# Questions from the new guy.



## dastuff (Apr 1, 2008)

Hi all,

I just found the board a couple of days ago and decided to join seeing that it seems to be a very helpful place for up-and-coming engineers. I have a couple of questions that I've read over the forums for but figured i'd just get everything off my chest...


I'm taking the PE in CA in October (figured i'd get an early start) and have a couple of questions concerning the Lindeburg book (CERM). CA just recently switched over to the IBC and so I was wondering if I should be waiting for an updated version of the CERM or if it's not code based, but rather more theory based. I'd like to get it as early as possible to delve into it but don't feel like buying a new version in a couple months... I heard the last update for the CERM was when the ACI code updated so seeing how there hasn't been any major developments since 2005 i think this should be up-to-date, is that correct?
Seeing how i've been doing UBC seismic for a couple of years now i don't really have any good references for the IBC seismic.. I'm thinking of buying the 2000 "IBC Structural / Seismic Design Manual Volume 3: Steel and Concrete Building Design Examples" or is there something else out there that is better at understanding the IBC seismic?
What is SE I and SE II mean? I understand that there is a Professional engineer and Structural engineer license.... but i don't think this is what it's referring to. (sorry i tried to search for a solution but you can't search for words under 4 letters)

I realize a lot of you have been using the IBC a lot longer than california, so i was hoping that you'd have some inside information on what I should be looking for.

Right now my plan is to read the CERM, then work on the solutions from the CERM problems and the six minute questions book (hopefully not to hard to find on amazon). While at the same time hopefully learning both seismic and surveying (my school didn't think surveying was important to teach).

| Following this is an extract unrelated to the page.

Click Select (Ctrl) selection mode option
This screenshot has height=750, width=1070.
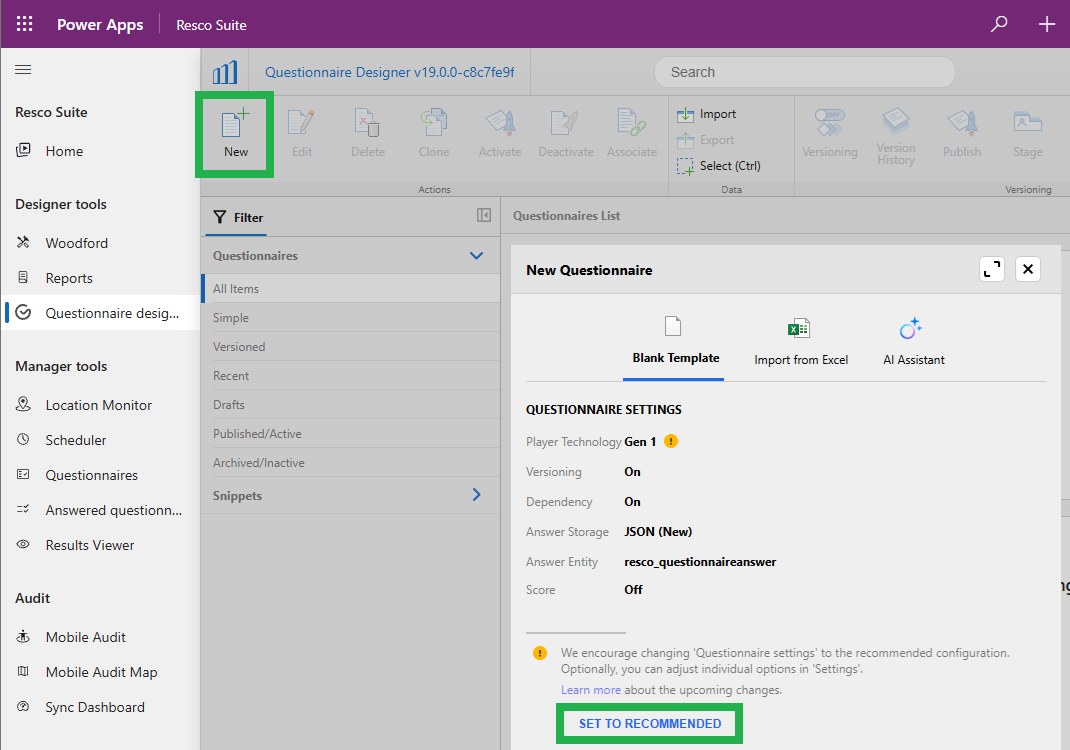point(719,166)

Seeing at i'm at the beginning I figure now's the time to get some good guidance and a good gameplan so i can be back here in 6 months saying i passed :bananalama:

Thanks,

Dastuff


----------



## Mike in Gastonia (Apr 2, 2008)

dastuff said:


> [*]What is SE I and SE II mean? I understand that there is a Professional engineer and Structural engineer license.... but i don't think this is what it's referring to. (sorry i tried to search for a solution but you can't search for words under 4 letters)
> 
> 
> Seeing at i'm at the beginning I figure now's the time to get some good guidance and a good gameplan so i can be back here in 6 months saying i passed :bananalama:
> ...



Here's what NCEES says about SEI and II. You might want to look at their site since they are the ones with the exams.

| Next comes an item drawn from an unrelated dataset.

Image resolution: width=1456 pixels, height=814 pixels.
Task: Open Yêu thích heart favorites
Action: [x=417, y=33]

> _What is the difference between the Structural I exam and the Structural II exam?_In most jurisdictions that license professional engineers without designating a discipline, the Structural I exam is considered sufficient for licensure.
> 
> Jurisdictions that license structural engineers separately from professional engineers may require licensure candidates to do one or more of the following:
> 
> ...


----------